We have previously shown that the saturation of Gd-DTPA2− in femoral weight-bearing cartilage in healthy volunteers occurs 2–3 hr postcontrast (19). Accordingly, R1 in the reference compartment was similar at 1.5 and 3 hr. In contrast, in the diseased compartment R1 was higher at 1.5 than at 3 hr (P < 0.002), due to a faster washout of the contrast medium. The facilitated diffusion in diseased cartilage is related to decreased GAG content as well as to increased hydration (24–27). Gu et al. (27) have shown that cartilage permeability increases linearly with increased hydration, but almost quadratically with decreasing GAG content. The diffusion rate has to be considered when deciding the optimal time for postcontrast imaging in dGEMRIC. So far, studies do not support postcontrast analysis beyond 2 hr in dGEMRIC of weight-bearing femoral cartilage.
In the present study, an increased hydration in the diseased compartment was further supported by a lower R1-pre (Table 1), since a low R1-pre is consistent with a decreased protein/water ratio (28). In healthy volunteers, R1-pre in the same area of weight-bearing femoral cartilage was 1.05 ± 0.07 (1/s) (19). This is higher than in the diseased (P < 0.001), but not in the reference (P = 0.09) compartment in the present study. Because R1-pre is included in ΔR1 calculations (ΔR1 = R1 − R1-pre), such differences in R1-pre will result in different ΔR1, despite identical postcontrast R1. However, since postcontrast R1 in the present study were more than 50 times higher than the difference in R1-pre, postcontrast R1 and ΔR1 provided similar results (Table 1). Consequently, it can be speculated whether R1-pre is necessary in dGEMRIC. An exclusion of R1-pre would facilitate the clinical use of the method. The contrast injection may then be administered at an orthopedic outpatient clinic 1.5–2 hr before imaging at the department of radiology.

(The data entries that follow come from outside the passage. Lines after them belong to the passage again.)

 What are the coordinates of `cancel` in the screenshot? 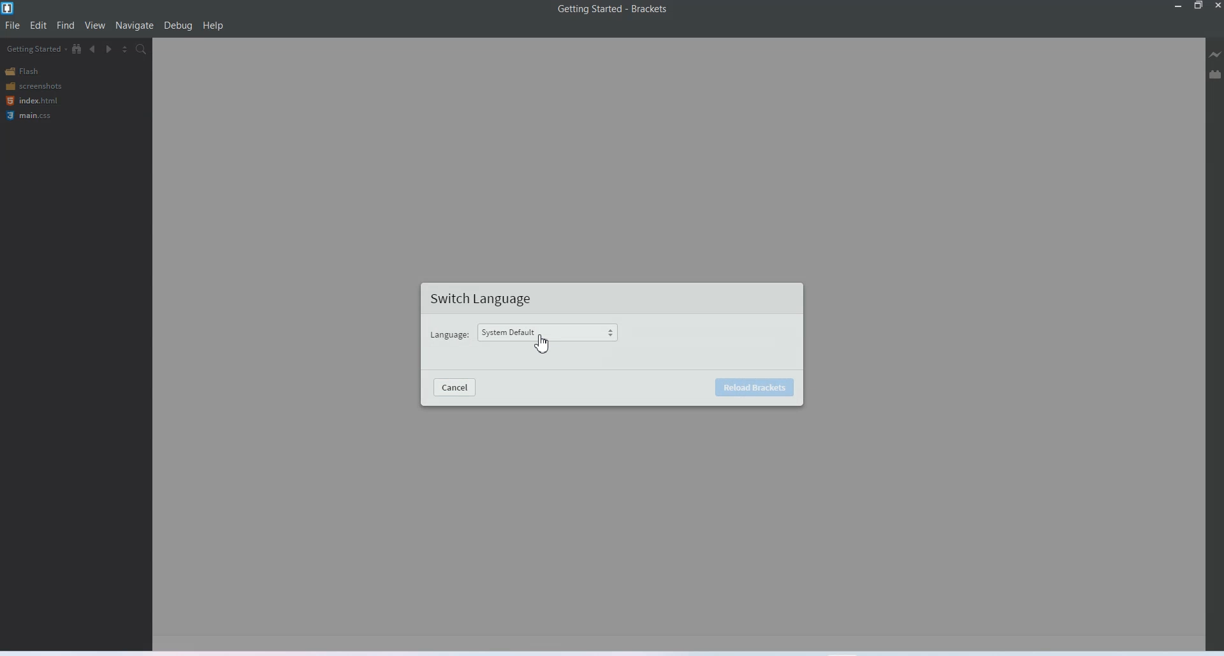 It's located at (456, 387).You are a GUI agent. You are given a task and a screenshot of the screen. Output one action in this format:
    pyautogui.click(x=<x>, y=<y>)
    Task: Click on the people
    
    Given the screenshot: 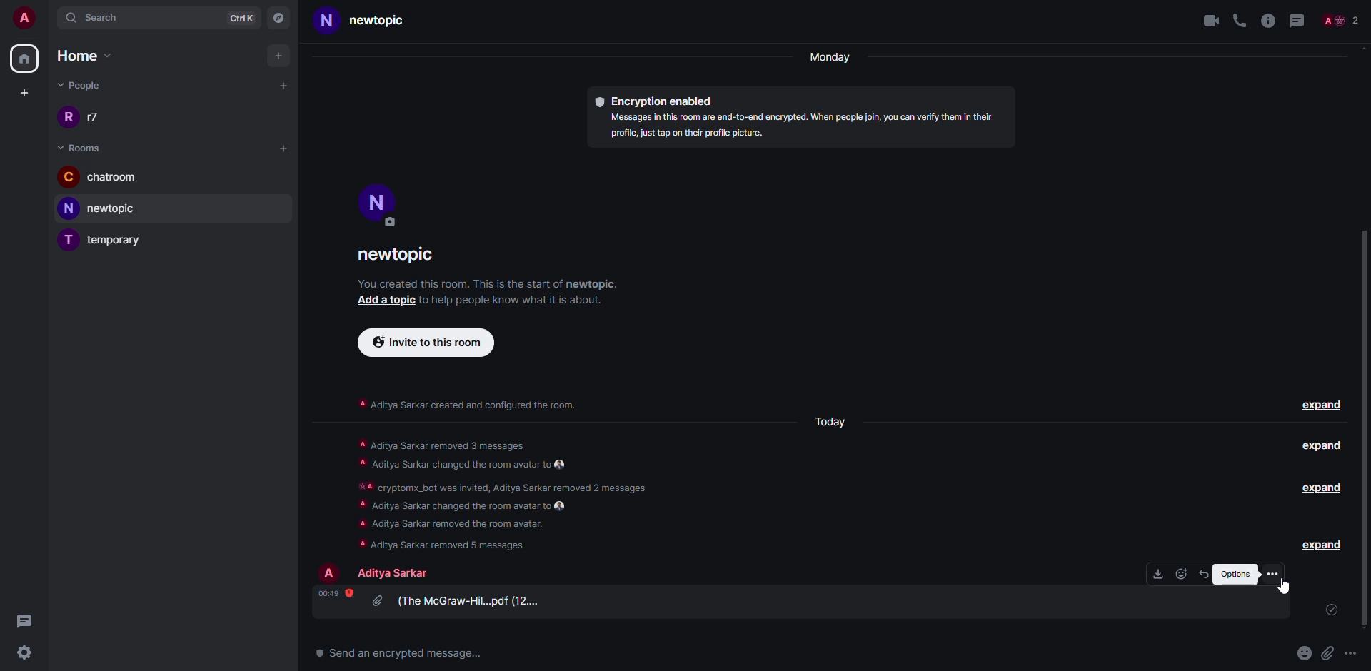 What is the action you would take?
    pyautogui.click(x=88, y=87)
     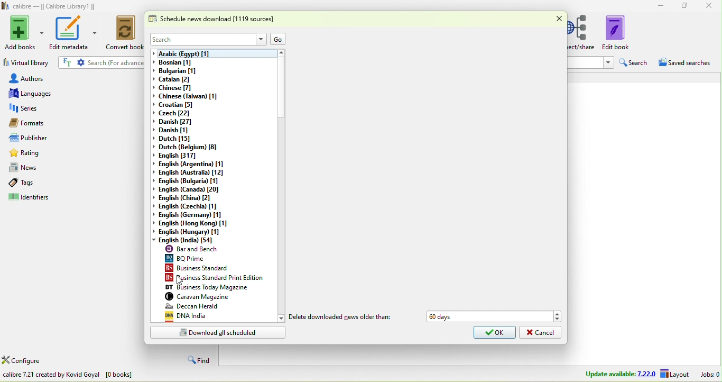 What do you see at coordinates (73, 199) in the screenshot?
I see `identifiers` at bounding box center [73, 199].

The contrast distribution in arthrosopically normal reference cartilage was higher than what we previously found in healthy volunteers (mean age: 24) (19). At 3 hr postcontrast, using the same protocol, R1 was approximately 10% higher in the lateral reference compartment in patients than in the lateral compartment in healthy volunteers (P = 0.004) (Fig. 4). This difference may be due to an early degenerative process with GAG loss also in the reference compartment, suggesting that dGEMRIC may be sensitive to subclinical stages of cartilage disease. The lower GAG may also be related to normal aging, as suggested by Mosher et al. (29). However, in this limited material we could not confirm a correlation between increasing age and R1 in the reference compartment. In the diseased compartment the correlation with age was close to significant (P = 0.08), but this likely represents a later-stage disease with age.

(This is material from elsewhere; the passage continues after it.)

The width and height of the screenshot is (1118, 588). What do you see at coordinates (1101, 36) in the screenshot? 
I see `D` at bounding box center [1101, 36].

In conclusion, this study shows that dGEMRIC can identify early stage cartilage disease consistent with early OA with higher sensitivity at 1.5 than 3 hr postcontrast. A low GAG content in the diseased cartilage was supported by a high-contrast distribution and a facilitated diffusion. Ongoing studies will evaluate dGEMRIC as a means to monitor medical and surgical treatments in cartilage disease.